Olimpiyatlar boyunca bazı spor gazetecilerinin kullandığı dil de tartışmalara neden oldu. Örneğin, bir yüzme yarışından sonra bir gazeteci, kazanan kadın sporcunun yeteneklerinden çok, “ne kadar zarif” göründüğüne dair bir yorum yaptı. Bir Eurosport yorumcusu kadın yüzücüleri “makyajlarını düzeltmek için dışarı çıkıyorlar” diyerek aşağıladı. Bir başka yorumcu İtalyan tenisçiyi bir ev hanımına benzetti. Bu tür yorumlar, kadın sporcuların fiziksel görünümlerinin spor başarılarından daha önemliymiş gibi sunulmasına neden oldu.
★ ★ ★
Sosyal medya yorumlarında ise kadın sporculara yönelik ırkçı ve cinsiyetçi yorumlar öne çıktı. Örneğin Cezayirli boksör İmane Khelif, olimpiyat şampiyonu bir boksör olarak cinsiyet kimliği üzerinden ciddi siber zorbalık saldırılarına maruz kalırken, Nijeryalı anne babanın çocuğu olarak İtalya’da dünyaya gelen Paola Egonu, bir duvar resminde ten rengi beyaza boyanarak ırkçı bir saldırının kurbanı oldu.
Şimdi, altın madalya kazanan boksör Imane Khelif “ağırlaştırılmış siber zorbalık” iddiasıyla X’in CEO’su Elon Musk, eski ABD Başkanı Donald Trump ve Harry Potter’ın yazarı J.K. Rowling de dahil olmak üzere bazı isimlere dava açmaya hazırlanıyor. Fransa müdahil oldu ve İnsanlığa Karşı Suçlar ve Nefret Suçlarıyla Mücadele Dairesi soruşturma başlattı.
★ ★ ★
Cambridge Üniversitesi’nin bir araştırmasına göre de cinsiyetçi ifadeler, spor dünyasında kadınlara yönelik yaygın ve derin bir sorunun parçası. Kadın sporcular, erkek meslektaşları gibi profesyonel başarıları üzerinden değerlendirilmek yerine, sıklıkla fiziksel görünümleri, giyim tercihleri ve toplumsal cinsiyet rolleri üzerinden yargılanıyorlar. kadın sporcular hakkında kullanılan dil büyük oranda kadınların görünüşlerine, kıyafetlerine ve kişisel yaşamlarına odaklanıyor bu da kadın sporcuların gerçek başarılarını gölgede bırakıyor.
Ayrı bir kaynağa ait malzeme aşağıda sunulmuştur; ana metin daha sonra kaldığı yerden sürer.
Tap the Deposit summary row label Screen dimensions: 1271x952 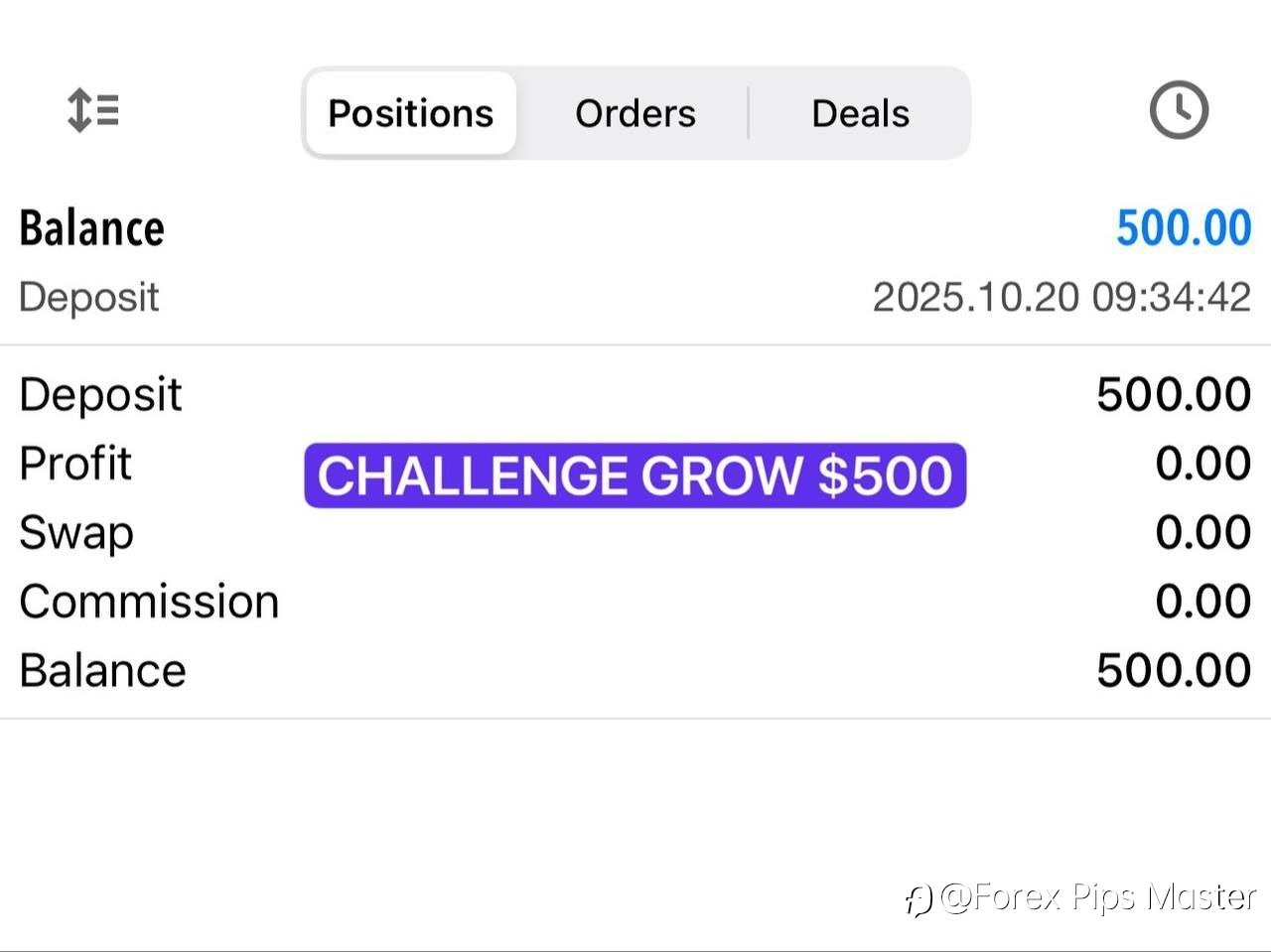(x=100, y=394)
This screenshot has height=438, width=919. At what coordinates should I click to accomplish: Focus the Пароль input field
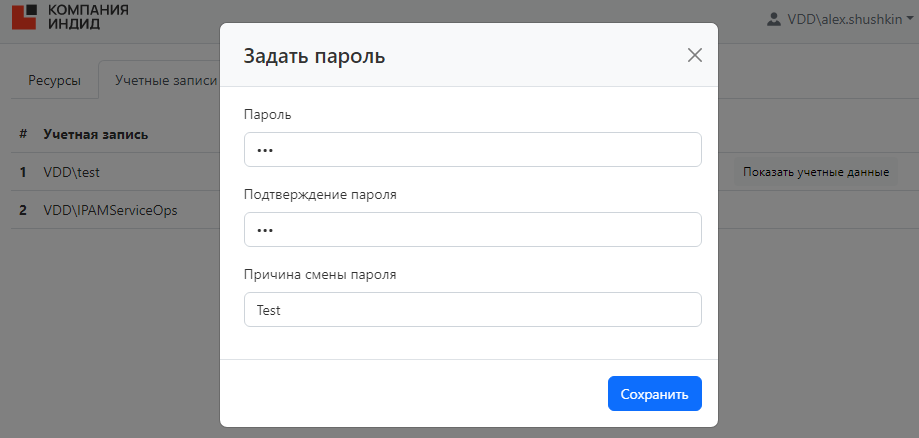[x=472, y=150]
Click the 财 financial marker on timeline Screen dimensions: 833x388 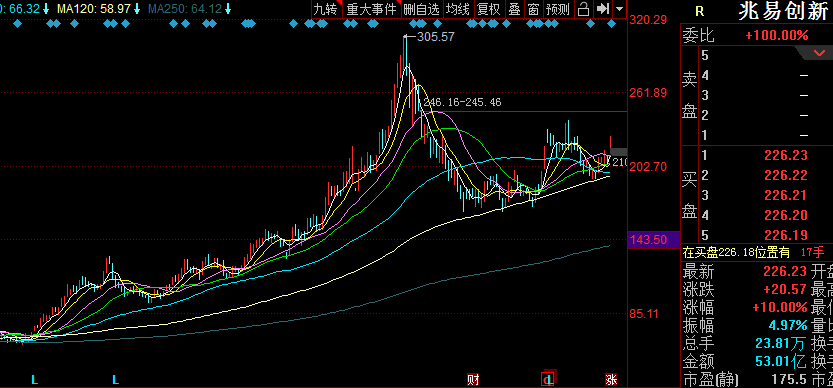[473, 379]
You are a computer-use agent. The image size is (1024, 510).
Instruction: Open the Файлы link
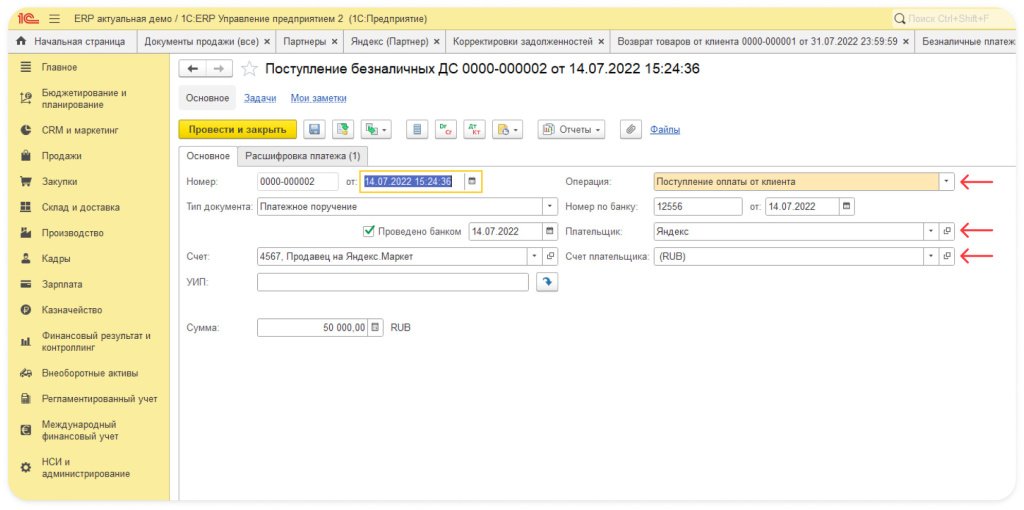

Ayrıca, kadın sporcular için “kızlar” “güzel”, “zarif” “yaşlı”, “evli” gibi ifadeler, erkek sporcular için “en hızlı”, “güçlü”, “büyük” gibi sıfatlar kullanılması da dilin ne kadar sorunlu olduğunu gösteriyor.
Sonuç olarak, Paris 2024, cinsiyet eşitliği adına büyük bir adım olsa da sporda cinsiyetçi algı değişmiyor. Kadın sporcuların performanslarıyla değerlendirilmesi ve cinsiyetçi yorumlara maruz kalmamaları için medya ve spor yorumcularının sorumluluk alması gerekiyor.